Amat parece sabérselas todas, y en su voluntad por imprimir un sello corporativista encuentra una palabra en torno a la cual gravita el estado de ánimo que define a sus personajes. Me estoy refiriendo a «paYaso», repetida hasta la suma repugnancia. El narrador explica: «Dice la Y mucho más alto, subiéndose encima de ella, alargando el sonido, golpeando la Y, escupiendo la letra, como siempre hacemos todos cuando decimos paYaso, que es el mejor insulto del mundo». Si lo que Amat perseguía era simular la irrepetible arrogancia/ hostilidad juvenil, sin duda alguna su mérito es largo.
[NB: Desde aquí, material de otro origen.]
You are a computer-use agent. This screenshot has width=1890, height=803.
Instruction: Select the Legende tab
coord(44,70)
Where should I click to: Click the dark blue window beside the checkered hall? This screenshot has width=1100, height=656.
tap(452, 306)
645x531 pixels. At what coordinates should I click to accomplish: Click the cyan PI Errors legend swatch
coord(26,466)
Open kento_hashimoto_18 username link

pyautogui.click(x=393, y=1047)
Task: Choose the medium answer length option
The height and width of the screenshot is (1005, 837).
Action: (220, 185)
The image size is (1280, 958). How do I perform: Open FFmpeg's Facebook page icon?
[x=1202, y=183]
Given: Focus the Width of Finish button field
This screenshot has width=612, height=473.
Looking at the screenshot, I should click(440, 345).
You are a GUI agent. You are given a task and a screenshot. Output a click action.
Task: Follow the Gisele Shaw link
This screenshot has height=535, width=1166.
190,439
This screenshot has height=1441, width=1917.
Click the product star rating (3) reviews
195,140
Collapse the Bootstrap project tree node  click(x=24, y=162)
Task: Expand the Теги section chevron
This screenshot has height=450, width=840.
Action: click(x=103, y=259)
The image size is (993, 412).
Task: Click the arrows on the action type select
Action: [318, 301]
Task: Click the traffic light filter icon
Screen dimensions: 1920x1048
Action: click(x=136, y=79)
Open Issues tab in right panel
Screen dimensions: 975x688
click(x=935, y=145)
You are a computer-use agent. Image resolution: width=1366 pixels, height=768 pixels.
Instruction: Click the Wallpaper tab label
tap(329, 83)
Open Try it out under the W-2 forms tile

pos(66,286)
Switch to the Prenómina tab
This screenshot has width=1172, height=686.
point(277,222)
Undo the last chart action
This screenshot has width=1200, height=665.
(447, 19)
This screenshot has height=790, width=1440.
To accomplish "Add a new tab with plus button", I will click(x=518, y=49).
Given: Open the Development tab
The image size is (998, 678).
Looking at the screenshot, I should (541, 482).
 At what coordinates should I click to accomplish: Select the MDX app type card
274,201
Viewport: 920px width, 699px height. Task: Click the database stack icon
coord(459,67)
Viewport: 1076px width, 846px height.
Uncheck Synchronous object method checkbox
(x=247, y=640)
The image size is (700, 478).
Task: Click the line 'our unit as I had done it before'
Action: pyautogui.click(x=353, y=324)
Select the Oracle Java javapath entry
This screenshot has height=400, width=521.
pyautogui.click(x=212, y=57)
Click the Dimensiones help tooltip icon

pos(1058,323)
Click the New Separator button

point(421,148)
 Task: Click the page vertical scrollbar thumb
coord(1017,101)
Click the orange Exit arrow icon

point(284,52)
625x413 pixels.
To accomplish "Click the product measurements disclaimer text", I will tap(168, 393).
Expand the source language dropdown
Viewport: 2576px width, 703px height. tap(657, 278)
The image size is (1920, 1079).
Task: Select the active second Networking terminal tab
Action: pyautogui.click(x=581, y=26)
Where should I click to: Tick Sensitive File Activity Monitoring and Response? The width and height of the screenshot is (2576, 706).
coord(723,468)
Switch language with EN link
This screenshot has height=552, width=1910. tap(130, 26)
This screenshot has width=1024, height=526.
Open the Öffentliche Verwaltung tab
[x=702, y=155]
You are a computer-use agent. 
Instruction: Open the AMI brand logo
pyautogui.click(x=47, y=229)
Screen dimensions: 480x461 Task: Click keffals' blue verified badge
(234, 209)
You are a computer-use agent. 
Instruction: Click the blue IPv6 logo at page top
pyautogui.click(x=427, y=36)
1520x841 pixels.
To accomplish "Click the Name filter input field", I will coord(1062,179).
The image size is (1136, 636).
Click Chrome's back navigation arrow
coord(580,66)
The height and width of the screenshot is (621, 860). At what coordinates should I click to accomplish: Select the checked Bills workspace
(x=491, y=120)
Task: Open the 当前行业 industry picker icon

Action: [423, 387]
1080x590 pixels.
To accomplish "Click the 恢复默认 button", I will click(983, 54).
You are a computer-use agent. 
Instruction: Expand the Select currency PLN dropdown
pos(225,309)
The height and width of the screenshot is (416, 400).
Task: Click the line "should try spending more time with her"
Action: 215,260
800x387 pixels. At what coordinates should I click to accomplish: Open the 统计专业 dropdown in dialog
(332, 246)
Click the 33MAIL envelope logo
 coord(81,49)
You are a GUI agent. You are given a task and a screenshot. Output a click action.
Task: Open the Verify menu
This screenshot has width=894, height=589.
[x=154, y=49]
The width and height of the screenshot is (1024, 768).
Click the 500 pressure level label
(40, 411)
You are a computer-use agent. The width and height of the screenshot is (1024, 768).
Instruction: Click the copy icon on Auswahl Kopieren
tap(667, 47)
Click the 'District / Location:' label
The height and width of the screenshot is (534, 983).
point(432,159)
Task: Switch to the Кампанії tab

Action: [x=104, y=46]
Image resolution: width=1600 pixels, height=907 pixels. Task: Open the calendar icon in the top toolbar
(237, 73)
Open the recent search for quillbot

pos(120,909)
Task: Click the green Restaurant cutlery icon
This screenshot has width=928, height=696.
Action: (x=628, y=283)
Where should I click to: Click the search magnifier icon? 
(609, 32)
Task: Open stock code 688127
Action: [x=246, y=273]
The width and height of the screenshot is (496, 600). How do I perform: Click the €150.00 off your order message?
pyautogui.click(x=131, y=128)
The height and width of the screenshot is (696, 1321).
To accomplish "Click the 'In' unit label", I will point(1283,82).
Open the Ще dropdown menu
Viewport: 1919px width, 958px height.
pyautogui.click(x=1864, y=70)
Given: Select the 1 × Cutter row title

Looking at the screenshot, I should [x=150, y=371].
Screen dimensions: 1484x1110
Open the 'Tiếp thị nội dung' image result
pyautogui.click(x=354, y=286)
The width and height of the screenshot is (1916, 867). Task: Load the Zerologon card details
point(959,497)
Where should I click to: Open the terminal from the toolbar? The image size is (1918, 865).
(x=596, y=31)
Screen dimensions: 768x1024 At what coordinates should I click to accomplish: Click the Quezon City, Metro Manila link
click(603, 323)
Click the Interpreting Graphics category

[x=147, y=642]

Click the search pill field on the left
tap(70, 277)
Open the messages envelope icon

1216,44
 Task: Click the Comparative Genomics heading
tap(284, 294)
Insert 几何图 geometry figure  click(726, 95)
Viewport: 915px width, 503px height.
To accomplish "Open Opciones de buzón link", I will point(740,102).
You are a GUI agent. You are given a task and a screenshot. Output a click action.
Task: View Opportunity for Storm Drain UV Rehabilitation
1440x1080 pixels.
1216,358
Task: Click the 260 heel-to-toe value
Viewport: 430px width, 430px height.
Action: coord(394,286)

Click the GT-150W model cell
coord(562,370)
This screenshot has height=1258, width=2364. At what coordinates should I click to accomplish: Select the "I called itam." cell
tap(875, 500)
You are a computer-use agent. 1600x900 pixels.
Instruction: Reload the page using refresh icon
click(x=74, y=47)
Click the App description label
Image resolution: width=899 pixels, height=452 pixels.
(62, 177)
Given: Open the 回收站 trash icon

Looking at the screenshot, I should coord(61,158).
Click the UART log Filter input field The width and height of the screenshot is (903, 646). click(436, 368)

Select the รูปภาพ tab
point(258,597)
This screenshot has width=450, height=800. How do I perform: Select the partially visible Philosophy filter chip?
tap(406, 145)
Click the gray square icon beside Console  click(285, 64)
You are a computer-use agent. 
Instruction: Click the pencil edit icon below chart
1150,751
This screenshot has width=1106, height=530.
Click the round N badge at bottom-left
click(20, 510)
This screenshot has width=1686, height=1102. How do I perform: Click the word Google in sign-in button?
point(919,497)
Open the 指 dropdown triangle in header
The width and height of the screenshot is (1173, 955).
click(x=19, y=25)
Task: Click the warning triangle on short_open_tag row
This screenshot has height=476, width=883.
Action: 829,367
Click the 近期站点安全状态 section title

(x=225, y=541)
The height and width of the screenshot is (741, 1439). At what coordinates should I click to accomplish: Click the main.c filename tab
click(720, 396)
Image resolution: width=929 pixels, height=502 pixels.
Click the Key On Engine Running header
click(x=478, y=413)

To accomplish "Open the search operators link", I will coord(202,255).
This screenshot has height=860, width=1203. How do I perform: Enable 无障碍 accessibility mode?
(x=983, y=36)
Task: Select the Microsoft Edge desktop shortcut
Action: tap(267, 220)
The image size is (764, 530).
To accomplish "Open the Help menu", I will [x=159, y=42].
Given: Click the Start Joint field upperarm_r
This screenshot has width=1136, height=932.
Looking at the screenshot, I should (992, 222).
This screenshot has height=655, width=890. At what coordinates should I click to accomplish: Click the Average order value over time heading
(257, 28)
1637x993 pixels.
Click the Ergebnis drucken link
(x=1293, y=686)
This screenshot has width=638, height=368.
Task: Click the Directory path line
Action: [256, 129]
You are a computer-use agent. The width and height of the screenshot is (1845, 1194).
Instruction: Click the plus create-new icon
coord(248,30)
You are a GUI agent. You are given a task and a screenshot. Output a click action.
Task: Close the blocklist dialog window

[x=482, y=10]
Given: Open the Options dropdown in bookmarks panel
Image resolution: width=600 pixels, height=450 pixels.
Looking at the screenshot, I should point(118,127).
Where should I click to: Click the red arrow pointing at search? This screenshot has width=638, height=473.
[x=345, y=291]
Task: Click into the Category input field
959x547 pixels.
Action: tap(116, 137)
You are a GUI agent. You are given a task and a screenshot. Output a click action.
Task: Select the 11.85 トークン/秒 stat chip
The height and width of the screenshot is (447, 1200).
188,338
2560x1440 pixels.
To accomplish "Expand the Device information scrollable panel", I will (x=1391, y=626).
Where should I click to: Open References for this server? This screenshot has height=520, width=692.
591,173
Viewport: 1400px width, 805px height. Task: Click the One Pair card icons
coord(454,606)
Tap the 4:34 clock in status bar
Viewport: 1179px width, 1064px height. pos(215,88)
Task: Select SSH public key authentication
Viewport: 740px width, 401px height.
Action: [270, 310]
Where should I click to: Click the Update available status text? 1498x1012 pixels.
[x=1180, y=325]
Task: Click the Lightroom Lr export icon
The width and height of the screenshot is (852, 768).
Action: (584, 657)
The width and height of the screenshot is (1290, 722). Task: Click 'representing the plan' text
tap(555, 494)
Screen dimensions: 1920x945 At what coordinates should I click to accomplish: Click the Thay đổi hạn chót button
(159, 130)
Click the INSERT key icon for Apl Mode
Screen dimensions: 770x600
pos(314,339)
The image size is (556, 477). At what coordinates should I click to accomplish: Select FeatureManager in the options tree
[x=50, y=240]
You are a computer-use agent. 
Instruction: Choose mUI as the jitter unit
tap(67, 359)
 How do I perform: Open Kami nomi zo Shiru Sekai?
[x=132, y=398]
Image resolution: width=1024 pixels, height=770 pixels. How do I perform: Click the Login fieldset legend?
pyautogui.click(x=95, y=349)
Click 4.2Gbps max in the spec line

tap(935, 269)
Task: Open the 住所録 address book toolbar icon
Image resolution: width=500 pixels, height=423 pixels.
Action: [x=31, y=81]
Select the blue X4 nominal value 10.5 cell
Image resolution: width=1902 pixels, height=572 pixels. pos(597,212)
Ni que decir tiene, una novela como Rompepistas no exige blindarse de ningún ostentoso barniz verbal, lo cual no nos acredita para pasar por alto esos otros aciertos que provienen de la carga expresiva concentrada en sus comparativas («manos de guante de béisbol», «la cabeza echada hacia atrás como si fuese un muñeco de Caramelo Pez», «bailar sacudiéndote como si tuvieses cangrejos de río aferrados a tus bolas»...), tanto como del destacable prurito de erigir un museo ochentero (de los horrores, diríase a estas alturas), que se observa en el reparto de fetiches a lo largo de sus páginas, tipo muñecos Click, Burmar Flax, Seat 850, Xibeca o pipas Churrucas; aparte de las referencias musicales (el autor desempeña también una intensa tarea como periodista en este ámbito).
Amat vuelve a hablarnos de pagar el pato con la inexperiencia del primer amor, y narra con acierto simpáticos gags de pusilánimes ligones que se cuelan en los pogos de un concierto, o de pícaros que aguardan en la cola del INEM a que no les den trabajo. Solo un pero, pues, y es que si tenemos en cuenta las limitaciones que el tema implica, habría sido igualmente válido su efecto al reducir notablemente el texto en su extensión. Bien por Amat, en todo caso.